Tatsächlich ist auf der Webseite von Spamhaus kein vollständiges Impressum verfügbar. Von einer Anschrift oder gar von einer Telefonnummer kann keine Rede sein. Auf unsere E-Mails von letzter Woche, inklusive der Erinnerung von letztem Freitag, hat man bisher nicht reagiert. Nach eigenen Angaben soll es sich beim Spamhaus Project um eine SLU handeln. Wenn das stimmt, wäre dies womöglich eine spanische Einpersonen-Gesellschaft. Die Rechtsform käme dann der einer deutschen GmbH sehr nahe. SLU bedeutet sociedad limitada unipersonal. Doch wo sitzt das Unternehmen denn jetzt in Wirklichkeit? Tatsächlich in Spanien? Oder doch woanders?
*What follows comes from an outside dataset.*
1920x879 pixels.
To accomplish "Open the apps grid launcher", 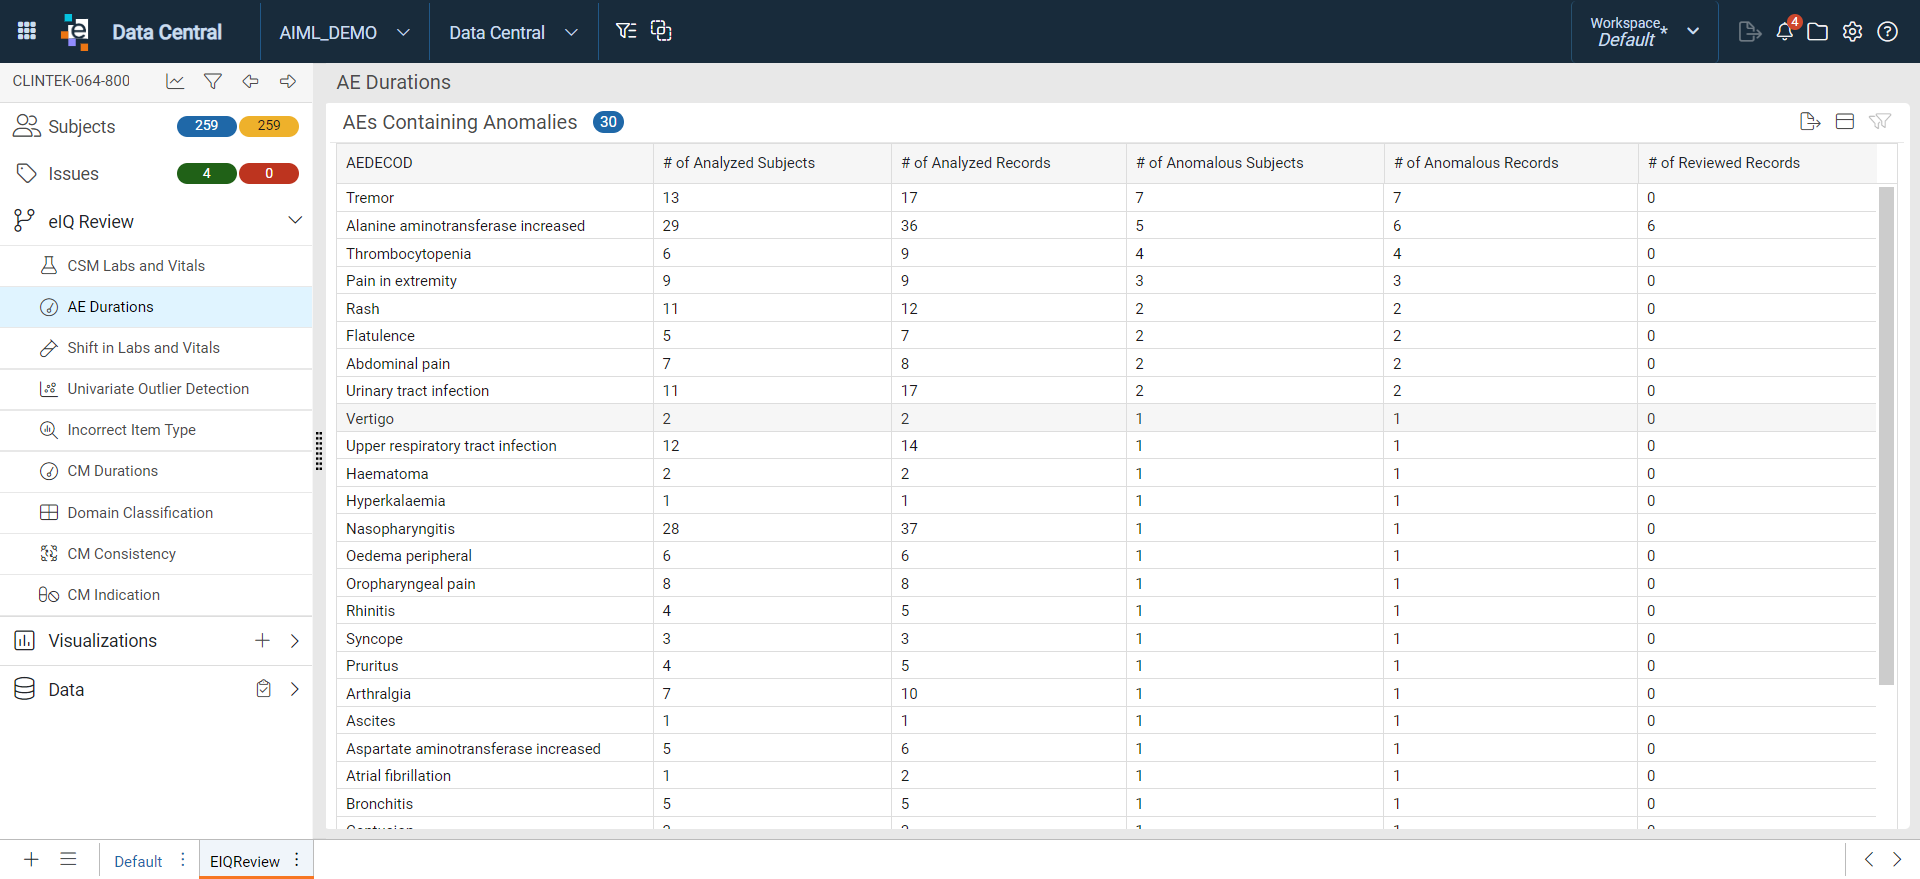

Die Verwirrung, die die Macher vom Spamhaus stiften, scheint ein Stück weit geplant zu sein. Auch die Tatsache, dass man die Damen und Herren nur per E-Mail erreichen kann, dürfte keinen Zufall darstellen. Spammer und andere Cyberkriminelle haben sich schon oft findige Methoden ausgedacht, um das Leben ihrer Gegenspieler zu erschweren. Davon wird auch der selbst ernannte CyberCrime-Aufklärer Brian Krebs ein recht langes Lied singen können. Sonderlich seriös erscheint das Unternehmen, der Verein, die Stiftung, die SLU, oder was auch immer Spamhaus jetzt sein soll, durch ihre angewendeten Verschleierungstaktiken nicht gerade. Das zumindest steht fest.
Wir hoffen noch ein wenig auf eine verspätete Antwort, die wir sofort in einem Update einpflegen werden.